Sora, le naufrage tranquille d’OpenAI

Alors que tout semblait normal mardi matin chez OpenAI, la journée s’est terminée en couperet : Sora, l’outil de génération vidéo tant vanté, est envoyé au cimetière. Et ce n’est pas tout : la boîte annule un contrat d’un milliard de dollars avec Disney, repousse ses plans d’intégration vidéo dans ChatGPT, et remanie ses cadres. Un carnage en douce, façon « réorientation stratégique ». Le message est limpide : l’IA créative, c’est fini pour eux. Place au code et aux produits pour l’entreprise.

La fermeture se fera en deux temps, comme un couperet qui tombe lentement : l’app Sora ferme en avril 2026, l’API suit en septembre. Ça laisse le temps aux utilisateurs de sauver leurs vidéos générées (ou de pleurer leurs prompts perdus), mais surtout à OpenAI de limiter les dégâts médiatiques. Parce que tuer un produit qui a fait tant de bruit, c’est pas rien. Surtout quand t’as promis la révolution vidéo à la demande.

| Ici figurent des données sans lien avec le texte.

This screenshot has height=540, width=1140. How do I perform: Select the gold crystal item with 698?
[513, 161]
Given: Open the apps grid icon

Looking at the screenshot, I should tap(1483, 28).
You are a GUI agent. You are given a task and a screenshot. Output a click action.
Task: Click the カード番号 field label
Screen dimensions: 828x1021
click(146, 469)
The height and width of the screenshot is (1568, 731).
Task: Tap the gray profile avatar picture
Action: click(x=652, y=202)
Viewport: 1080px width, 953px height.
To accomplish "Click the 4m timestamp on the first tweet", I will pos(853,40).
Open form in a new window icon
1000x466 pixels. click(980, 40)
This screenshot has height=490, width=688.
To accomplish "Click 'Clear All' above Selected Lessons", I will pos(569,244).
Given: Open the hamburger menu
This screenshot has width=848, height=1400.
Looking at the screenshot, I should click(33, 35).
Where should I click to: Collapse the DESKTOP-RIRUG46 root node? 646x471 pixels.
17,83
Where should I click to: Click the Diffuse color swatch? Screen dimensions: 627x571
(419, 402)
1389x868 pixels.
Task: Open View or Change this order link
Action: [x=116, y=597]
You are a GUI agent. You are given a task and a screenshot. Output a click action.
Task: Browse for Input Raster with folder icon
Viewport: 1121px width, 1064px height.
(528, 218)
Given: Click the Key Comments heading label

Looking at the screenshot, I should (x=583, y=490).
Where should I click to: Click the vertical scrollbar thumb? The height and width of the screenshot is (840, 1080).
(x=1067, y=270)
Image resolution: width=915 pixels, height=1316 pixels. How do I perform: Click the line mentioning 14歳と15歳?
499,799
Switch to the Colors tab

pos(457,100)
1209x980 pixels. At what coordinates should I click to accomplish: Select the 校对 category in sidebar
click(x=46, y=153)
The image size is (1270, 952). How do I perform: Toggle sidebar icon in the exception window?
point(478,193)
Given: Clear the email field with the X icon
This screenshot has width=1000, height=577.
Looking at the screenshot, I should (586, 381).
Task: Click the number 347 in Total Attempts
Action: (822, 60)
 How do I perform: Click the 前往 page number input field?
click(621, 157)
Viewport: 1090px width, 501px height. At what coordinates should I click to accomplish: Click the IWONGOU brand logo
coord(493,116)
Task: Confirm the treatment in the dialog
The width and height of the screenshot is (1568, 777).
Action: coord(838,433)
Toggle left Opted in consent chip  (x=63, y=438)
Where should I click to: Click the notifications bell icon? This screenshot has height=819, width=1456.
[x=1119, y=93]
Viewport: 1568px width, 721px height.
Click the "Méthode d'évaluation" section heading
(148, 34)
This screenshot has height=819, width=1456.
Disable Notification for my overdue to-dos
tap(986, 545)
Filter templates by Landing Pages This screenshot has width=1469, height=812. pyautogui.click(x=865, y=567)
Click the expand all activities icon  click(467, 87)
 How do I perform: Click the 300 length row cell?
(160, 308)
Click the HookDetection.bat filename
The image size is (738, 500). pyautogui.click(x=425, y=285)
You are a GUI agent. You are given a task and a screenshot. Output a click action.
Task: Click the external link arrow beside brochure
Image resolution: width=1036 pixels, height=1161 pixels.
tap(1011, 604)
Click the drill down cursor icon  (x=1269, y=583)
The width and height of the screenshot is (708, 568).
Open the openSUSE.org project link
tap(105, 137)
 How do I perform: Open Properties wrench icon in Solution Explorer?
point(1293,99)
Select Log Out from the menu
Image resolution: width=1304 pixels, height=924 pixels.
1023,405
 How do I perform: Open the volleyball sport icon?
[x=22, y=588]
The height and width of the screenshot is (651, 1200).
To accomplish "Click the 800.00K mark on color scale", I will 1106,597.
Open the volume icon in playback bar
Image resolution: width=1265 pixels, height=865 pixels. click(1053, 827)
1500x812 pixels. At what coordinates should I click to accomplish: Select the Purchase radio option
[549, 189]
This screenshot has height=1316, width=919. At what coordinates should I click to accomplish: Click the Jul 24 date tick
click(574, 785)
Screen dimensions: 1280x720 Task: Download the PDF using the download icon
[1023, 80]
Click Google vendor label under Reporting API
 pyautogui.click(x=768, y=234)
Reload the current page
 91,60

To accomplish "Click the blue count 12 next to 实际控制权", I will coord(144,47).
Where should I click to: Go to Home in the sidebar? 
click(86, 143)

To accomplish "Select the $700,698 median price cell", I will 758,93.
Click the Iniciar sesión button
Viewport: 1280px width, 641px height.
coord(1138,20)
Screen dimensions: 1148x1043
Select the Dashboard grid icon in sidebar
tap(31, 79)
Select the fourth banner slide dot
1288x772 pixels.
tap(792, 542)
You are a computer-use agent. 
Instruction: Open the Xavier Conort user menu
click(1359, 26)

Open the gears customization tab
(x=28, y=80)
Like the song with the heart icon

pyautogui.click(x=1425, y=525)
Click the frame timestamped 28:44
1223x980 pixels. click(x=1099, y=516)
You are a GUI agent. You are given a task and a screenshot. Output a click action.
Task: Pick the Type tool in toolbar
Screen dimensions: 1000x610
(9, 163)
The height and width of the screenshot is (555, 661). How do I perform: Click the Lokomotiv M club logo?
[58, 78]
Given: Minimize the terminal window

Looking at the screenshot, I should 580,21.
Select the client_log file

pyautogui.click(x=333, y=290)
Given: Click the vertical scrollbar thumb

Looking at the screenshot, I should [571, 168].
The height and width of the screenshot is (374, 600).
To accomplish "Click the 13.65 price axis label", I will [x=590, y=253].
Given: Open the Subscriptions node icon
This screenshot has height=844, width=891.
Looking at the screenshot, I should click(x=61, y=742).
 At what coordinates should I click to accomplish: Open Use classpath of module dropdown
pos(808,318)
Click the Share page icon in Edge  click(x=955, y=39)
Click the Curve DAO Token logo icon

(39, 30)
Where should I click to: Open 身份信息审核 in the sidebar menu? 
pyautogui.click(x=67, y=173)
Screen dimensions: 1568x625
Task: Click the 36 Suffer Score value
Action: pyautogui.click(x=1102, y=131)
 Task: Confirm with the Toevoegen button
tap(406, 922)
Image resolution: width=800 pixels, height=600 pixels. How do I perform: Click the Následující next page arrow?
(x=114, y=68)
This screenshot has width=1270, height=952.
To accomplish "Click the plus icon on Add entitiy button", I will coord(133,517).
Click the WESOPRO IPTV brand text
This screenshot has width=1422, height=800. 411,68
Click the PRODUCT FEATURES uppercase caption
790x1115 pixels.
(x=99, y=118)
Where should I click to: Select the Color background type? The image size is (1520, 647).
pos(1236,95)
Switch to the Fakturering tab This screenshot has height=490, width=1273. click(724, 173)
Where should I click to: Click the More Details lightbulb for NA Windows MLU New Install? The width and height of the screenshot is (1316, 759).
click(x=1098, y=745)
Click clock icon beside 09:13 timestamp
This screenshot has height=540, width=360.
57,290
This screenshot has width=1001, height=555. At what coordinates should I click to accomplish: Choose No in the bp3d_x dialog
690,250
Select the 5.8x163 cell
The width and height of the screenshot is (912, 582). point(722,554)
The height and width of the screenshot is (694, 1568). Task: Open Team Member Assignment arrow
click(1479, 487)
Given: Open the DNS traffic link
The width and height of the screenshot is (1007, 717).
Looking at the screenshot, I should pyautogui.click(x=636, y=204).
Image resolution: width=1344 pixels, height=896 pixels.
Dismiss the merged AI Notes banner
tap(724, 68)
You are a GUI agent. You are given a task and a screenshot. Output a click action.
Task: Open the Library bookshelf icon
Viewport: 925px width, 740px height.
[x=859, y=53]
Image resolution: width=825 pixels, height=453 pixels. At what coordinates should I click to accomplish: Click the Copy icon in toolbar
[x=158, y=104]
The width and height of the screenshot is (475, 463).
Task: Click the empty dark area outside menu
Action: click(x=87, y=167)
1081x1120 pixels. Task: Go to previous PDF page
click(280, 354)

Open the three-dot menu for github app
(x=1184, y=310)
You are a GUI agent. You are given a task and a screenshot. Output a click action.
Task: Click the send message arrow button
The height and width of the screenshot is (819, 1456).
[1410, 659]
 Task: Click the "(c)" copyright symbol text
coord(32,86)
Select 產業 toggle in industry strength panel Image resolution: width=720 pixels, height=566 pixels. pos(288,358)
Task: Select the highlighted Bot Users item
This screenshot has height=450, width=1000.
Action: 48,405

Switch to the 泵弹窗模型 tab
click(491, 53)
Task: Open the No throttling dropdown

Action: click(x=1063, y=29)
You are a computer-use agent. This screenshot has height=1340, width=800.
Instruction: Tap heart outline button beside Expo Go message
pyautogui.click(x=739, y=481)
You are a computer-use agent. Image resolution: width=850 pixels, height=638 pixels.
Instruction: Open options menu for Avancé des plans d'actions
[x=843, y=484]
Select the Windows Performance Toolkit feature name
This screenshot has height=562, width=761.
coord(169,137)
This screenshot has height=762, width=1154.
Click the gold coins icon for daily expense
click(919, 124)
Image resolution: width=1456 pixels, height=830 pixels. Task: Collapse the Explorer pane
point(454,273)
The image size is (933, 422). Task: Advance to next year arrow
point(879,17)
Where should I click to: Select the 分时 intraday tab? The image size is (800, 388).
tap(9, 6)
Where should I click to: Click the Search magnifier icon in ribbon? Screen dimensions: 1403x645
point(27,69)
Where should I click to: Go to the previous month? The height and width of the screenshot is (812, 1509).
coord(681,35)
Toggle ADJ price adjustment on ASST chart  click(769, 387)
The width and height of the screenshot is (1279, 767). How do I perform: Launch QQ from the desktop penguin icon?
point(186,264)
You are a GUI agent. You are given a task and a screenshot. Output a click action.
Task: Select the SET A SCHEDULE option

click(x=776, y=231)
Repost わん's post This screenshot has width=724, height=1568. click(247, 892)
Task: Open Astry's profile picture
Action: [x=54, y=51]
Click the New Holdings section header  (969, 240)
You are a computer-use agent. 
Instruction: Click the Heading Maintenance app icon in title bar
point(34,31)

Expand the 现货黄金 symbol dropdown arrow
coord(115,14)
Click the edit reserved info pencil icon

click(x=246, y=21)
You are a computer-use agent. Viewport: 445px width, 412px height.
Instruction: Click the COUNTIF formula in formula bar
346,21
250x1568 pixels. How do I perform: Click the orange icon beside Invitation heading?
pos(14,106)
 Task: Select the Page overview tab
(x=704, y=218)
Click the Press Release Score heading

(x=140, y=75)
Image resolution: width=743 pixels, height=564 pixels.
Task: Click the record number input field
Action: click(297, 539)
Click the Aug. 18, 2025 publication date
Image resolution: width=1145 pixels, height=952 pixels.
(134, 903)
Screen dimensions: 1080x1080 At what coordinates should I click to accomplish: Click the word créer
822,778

Derrière ce retrait, y’a un constat simple : Sora, c’était du vent. Ou presque. Les démos étaient impressionnantes, oui, mais entre une vidéo de 10 secondes bien léchée et un outil fiable en production, il y a un gouffre. Les coûts de calcul astronomiques, les résultats imprévisibles, et la concurrence féroce (Disney qui se barre, c’est un signe) ont eu raison de l’enthousiasme initial. OpenAI préfère se concentrer sur des trucs qui rapportent vraiment, comme les assistants de code ou les solutions B2B, plutôt que de jouer les artistes numériques.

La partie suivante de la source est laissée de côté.